§ Passage given
--- begin ---
# S&W Pre Model 14



## shaner72 (Apr 21, 2011)

I know a guy who is selling a S&W Pre Model 14 revolver in 38 cal. It's blued with a 6" barrel the condition is about 80% it has a set of target grips on it as well. Im wondering if these were decent guns and what it might be worth. He also called it an officers match gun I couldn't find any thing on it so I'm hoping someone could tell me a bit about it. Thank's Shaner


----------



## .22M.R.F (Mar 13, 2010)

I'll try to offer some information although I am not an expert by any means. There were three K-Model revolvers produced when Revolver competition matches were popular. The K-22 was a K frame chambered for the .22LR, the K-32 was the same but was chambered for the .32 S&W Long Cartridge and the last was the K-38 chambered for the .38 Special. All were produced so as to be the same weight loaded and all had the 6" barrel. (Also produced with 4" barrels but had "Combat" in their names) These early revolvers were the cream of the crop in their day and they still aren't bad as they are usually more accurate than their operator. The condition you mention usually indicates a shooter as opposed to a collector grade but most ugly revolvers are still very nice internally after a good cleaning. If this is mechanically sound it will provide many enjoyable trips to the range or your favorite place to shoot. It will be a more economical to shoot if you are able to re-load also. Hope this get you started.


----------



## sgms (Jun 2, 2010)

The K-38 is indeed an outstanding shooting gun and well worth owning. Smith and Wesson called them Target Masterpiece while the Officers Match was actually produced by the Colt company. I do not know what prices are where you are but here one in 80% will bring between $400.00 and $500.00. And .22M.R.f is correct. There where 2 K-38's one Target Masterpiece the other was the Combat Masterpiece. There are differences between them but both are outstanding guns and well worth owning.


----------
--- end ---
§ Given information
--- begin ---
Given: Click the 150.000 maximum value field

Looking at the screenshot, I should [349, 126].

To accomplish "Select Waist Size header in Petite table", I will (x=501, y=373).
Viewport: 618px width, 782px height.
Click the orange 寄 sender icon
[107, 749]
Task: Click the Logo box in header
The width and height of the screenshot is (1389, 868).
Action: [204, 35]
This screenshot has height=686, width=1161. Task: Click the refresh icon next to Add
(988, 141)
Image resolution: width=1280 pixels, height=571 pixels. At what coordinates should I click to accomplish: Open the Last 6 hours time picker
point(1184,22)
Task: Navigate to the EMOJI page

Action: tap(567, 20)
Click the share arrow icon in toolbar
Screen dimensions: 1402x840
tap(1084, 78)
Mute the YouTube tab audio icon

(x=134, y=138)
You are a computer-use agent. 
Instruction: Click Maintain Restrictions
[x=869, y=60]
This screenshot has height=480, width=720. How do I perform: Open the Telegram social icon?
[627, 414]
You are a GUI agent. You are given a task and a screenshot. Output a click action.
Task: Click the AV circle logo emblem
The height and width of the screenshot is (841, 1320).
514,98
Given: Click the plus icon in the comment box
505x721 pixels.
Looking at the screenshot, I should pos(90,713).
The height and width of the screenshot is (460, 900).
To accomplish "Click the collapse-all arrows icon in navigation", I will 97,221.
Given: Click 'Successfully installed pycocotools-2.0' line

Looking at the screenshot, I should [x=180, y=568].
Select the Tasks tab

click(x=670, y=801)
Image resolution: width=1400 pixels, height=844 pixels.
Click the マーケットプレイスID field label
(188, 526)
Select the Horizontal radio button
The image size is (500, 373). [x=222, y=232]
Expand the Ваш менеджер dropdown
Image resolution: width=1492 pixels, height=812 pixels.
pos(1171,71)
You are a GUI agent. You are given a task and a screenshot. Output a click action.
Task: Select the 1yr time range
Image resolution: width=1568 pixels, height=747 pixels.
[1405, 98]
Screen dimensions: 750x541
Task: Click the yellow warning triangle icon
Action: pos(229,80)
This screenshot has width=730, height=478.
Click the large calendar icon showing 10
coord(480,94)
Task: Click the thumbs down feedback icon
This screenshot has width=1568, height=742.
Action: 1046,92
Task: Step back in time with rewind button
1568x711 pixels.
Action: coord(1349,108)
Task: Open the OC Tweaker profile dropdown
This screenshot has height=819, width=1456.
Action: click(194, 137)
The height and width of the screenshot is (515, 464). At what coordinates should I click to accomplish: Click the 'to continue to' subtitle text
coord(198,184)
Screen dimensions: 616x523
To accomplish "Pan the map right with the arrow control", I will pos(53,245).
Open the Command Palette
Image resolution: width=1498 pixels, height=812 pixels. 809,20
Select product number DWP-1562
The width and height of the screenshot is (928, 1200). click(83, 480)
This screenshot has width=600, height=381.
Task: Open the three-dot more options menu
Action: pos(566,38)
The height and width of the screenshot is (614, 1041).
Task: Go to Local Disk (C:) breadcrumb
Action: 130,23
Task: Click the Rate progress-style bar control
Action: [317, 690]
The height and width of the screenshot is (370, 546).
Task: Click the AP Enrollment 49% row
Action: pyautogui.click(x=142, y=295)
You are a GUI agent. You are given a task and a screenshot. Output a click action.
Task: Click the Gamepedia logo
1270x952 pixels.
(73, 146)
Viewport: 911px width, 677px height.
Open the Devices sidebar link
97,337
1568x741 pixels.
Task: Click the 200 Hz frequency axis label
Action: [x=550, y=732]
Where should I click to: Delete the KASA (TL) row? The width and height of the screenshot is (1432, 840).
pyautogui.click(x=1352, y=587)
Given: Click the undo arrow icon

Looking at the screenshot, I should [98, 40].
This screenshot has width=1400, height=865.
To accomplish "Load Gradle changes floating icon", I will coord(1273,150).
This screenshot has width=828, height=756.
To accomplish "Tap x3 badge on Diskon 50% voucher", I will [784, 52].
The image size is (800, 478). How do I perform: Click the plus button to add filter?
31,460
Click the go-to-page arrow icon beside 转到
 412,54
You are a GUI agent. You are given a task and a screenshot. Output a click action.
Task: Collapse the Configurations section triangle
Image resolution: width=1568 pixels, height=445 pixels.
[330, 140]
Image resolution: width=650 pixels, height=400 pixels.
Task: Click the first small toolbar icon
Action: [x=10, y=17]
--- end ---
§ Written instruction
From the S&W Pre Model 14 thread above, retype the part that starts with the words "The K-38 is" and ends with "guns and well worth owning.".

§ Result of the task
The K-38 is indeed an outstanding shooting gun and well worth owning. Smith and Wesson called them Target Masterpiece while the Officers Match was actually produced by the Colt company. I do not know what prices are where you are but here one in 80% will bring between $400.00 and $500.00. And .22M.R.f is correct. There where 2 K-38's one Target Masterpiece the other was the Combat Masterpiece. There are differences between them but both are outstanding guns and well worth owning.